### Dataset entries
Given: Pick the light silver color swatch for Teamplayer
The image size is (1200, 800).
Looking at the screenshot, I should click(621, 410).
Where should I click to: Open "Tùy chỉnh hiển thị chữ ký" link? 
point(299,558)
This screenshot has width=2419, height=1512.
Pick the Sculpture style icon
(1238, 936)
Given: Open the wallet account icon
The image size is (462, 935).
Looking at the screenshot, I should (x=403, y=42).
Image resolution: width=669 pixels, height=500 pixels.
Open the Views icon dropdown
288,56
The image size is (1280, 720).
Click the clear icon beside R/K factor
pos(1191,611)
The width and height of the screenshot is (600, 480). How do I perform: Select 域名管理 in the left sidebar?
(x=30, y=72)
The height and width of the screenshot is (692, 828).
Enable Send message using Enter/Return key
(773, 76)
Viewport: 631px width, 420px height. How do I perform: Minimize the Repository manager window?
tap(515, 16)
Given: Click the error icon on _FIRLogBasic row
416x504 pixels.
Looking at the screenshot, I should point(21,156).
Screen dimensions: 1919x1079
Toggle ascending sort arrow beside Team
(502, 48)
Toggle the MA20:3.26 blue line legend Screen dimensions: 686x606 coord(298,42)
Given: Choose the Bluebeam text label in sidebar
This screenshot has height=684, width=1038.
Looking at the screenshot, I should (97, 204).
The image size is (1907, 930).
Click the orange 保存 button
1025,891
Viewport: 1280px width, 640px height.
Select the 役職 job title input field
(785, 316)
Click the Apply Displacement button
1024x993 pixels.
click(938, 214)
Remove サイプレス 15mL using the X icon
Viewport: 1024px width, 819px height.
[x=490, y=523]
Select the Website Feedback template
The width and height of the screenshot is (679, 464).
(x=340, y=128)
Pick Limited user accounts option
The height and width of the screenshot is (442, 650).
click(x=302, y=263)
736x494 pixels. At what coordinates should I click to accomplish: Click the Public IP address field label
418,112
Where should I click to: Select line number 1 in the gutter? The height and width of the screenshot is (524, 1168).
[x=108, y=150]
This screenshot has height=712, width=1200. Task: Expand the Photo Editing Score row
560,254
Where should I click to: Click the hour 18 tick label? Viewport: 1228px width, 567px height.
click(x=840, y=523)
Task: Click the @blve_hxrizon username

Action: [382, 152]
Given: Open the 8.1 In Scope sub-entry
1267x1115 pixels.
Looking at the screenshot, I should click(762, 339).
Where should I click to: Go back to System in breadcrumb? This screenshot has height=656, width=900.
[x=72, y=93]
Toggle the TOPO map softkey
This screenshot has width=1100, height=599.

### Problem requirements
Output only the lines from the line that contains "Toggle the TOPO map softkey" through the end of the entries, both included, exactly as they appear.

### Solution
Toggle the TOPO map softkey
This screenshot has width=1100, height=599.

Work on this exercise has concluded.